* SELECTED TEXT:
2. Crack in the glass ceiling: Bloch’s win makes her the 11th woman at the head of a city or regional council, up from seven before the election, but far from the 240 men helming every other city and council.

  • The stark gap is apparent even in Yedioth’s first-timers picture, which has three women and 14 men.
  • That’s good news at least for the ultra-Orthodox press, which refuses to print pictures of women. A special election edition of the magazine Mishpacha heralds the changings of the guard, including a picture of Haredi men and boys to somehow stand in for Haifa’s Kalisch Rotem, and getting away with a picture of Abutbul instead of Bloch for Beit Shemesh.
  • “Is this the end of Haredi rule” in Beit Shemesh, the paper asks, calling Bloch’s possible success an upheaval.
  • On Twitter, reporter Yair Ettinger notes wryly that one paper’s Haredi rule is another paper’s Haredi takeover.

(Item coordinate entries)
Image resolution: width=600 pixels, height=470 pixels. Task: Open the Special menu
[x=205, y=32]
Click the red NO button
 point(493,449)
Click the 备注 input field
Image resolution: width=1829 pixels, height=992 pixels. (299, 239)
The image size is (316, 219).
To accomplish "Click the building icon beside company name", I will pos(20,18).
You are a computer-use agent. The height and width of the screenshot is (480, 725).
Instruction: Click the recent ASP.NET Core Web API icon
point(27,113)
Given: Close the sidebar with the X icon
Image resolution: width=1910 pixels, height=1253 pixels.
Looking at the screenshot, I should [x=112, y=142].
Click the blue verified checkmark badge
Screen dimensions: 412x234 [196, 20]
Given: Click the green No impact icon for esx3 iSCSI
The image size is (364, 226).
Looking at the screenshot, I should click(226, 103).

* REQUIRED TASKS:
(1) Answer these questions from the election roundup:
(a) How many women headed a city or regional council before the election?
(b) How many women and how many men appear in Yedioth's first-timers picture?
(c) Which magazine published a special election edition?
(2) Quote the election roundup from "2. Crack in" up to and including "success an upheaval.".
These entries have no connection to the election roundup.

* ANSWERS TO THE PROBLEMS:
(1)
(a) Seven
(b) Three women and 14 men
(c) Mishpacha

(2)
2. Crack in the glass ceiling: Bloch’s win makes her the 11th woman at the head of a city or regional council, up from seven before the election, but far from the 240 men helming every other city and council.

  • The stark gap is apparent even in Yedioth’s first-timers picture, which has three women and 14 men.
  • That’s good news at least for the ultra-Orthodox press, which refuses to print pictures of women. A special election edition of the magazine Mishpacha heralds the changings of the guard, including a picture of Haredi men and boys to somehow stand in for Haifa’s Kalisch Rotem, and getting away with a picture of Abutbul instead of Bloch for Beit Shemesh.
  • “Is this the end of Haredi rule” in Beit Shemesh, the paper asks, calling Bloch’s possible success an upheaval.